With the same 3D engine used in Resident Evil 4 Mobile Edition, the Nokia version of Degeneration plays very much like an extension of the same formula, set in Harvardville Airport. The game boasts the best looking graphics for any Resident Evil cellphone game with a fully 3D environment for Leon S. Kennedy to explore.'The iPhone version of the game is divided into 10 small chapters, with Leon completing simple objectives whilst battling the undead. As opposed to the CGI film, much more time is spent in the airport with the ultimate goal being to prevent infected planes from taking to the air on their auto-pilot systems. Degeneration was a major project and one of the flagship triple A titles for the relaunched N-Gage platform.

== Resident Evil Assault The Nightmare ==
Resident Evil Assault The Nightmare is a cell phone game developed by LivingMobile with a graphical look reminiscent of anime in a first person action shooter. Assault The Nightmare runs as a first person shooter, with players using the arrow keys on their phone to aim the gun in front of them at the oncoming hordes of undead. The graphical design is an anime style. Zombies look very cartoony with thick black outlines, and the civilians resemble anime characters. An emergency at a castle outside a city horrible things are happening and the player is requested to go there.

== Resident Evil ZombieBuster ==
Resident Evil ZombieBuster was an early foray into the ever-growing mobile phone games industry. Using familiar characters and creatures from the Resident Evil universe. The player can choose between Leon S. Kennedy or Claire Redfield, who are faced with the task of defending a line which zombies are going to try and breach. Other B.O.W.s do make an appearance in this quirky overhead view shoot 'em up.

== Resident Evil: Uprising ==
Resident Evil: Uprising is the direct sequel to Resident Evil: Genesis; the alternate take on some of the series most memorable moments. Like Genesis, the game is divided into isometric squares, akin to the Confidential Report series, but this time the setting is the RPD with Resident Evil 2 heroine, Claire Redfield. Looking for her lost brother, Chris Redfield, Claire arrives in Raccoon City to find the city overrun with the undead and other monstrosities. Initially seeking refuge in the R.P.D, Claire and Leon must battle out of the building in order to escape the horrors that lurk in every room.

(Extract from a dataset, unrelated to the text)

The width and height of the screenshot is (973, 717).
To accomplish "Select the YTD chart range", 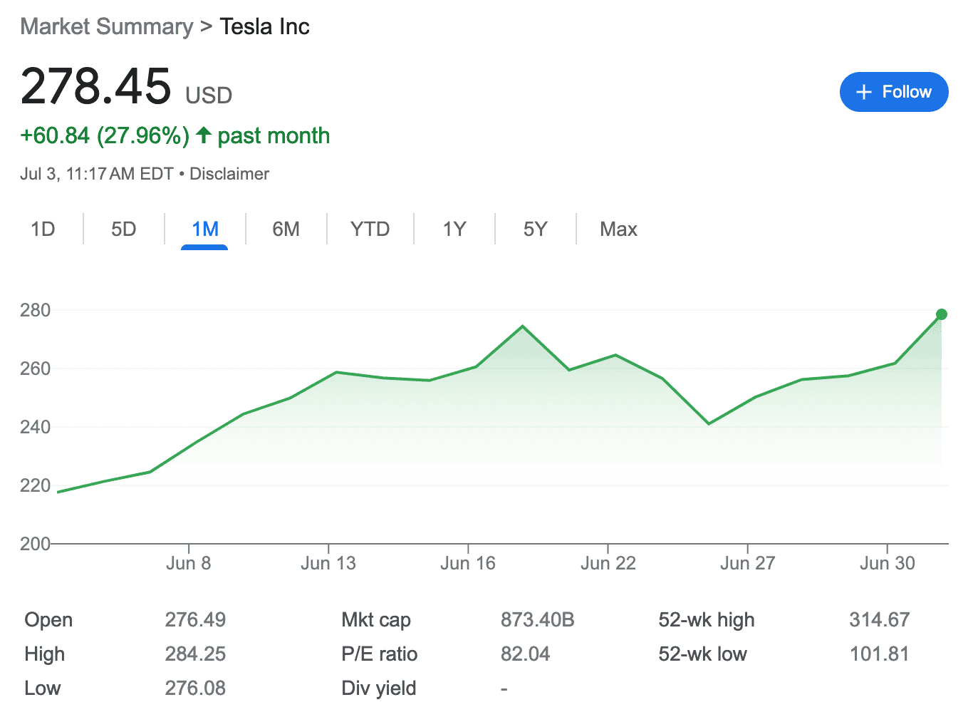I will tap(370, 229).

== Resident Evil Outbreak Survive ==
Resident Evil Outbreak Survive is developed for mobile phones on the Japanese social networking service; FREE. It was officially announced on April 18, 2011. Players take on the role of civilians trapped in Raccoon City struggling for their own survival while working together with friends, sharing healing items and assembling teams of rescuing allies to overcome numerous and difficult missions.

==Resident Evil Survival Unit==
Resident Evil Survival Unit is a free-to-play real-time strategy mobile game developed by JoyCity Corporation in collaboration with Capcom. The title was announced in July 2025 and was released for iOS and Android platforms on 18 November 2025.

The game is described as a tactical real-time strategy title set in the Resident Evil universe. According to early announcements, it takes place prior to the events of Resident Evil 4 and focuses on squad-based operations involving S.T.A.R.S. operatives in locations near Raccoon City. The game is being designed to incorporate characters and settings from earlier entries in the series.

Resident Evil Survival Unit was launched globally on 18 November 2025, including in Japan, South Korea, North America, Europe, and other regions, following a digital showcase presenting additional information on 10 July 2025. In the weeks after release, specialist gaming media reported that the game surpassed two million downloads within its first ten days and described its debut as a major success on mobile platforms.

As a live-service free-to-play title, Resident Evil Survival Unit features in-app purchases, recurring limited-time events, login bonuses and promotional codes that grant in-game items and resources. Community-run databases and guides compile lists of these promotional codes and provide basic advice for players seeking to progress primarily through a free-to-play approach.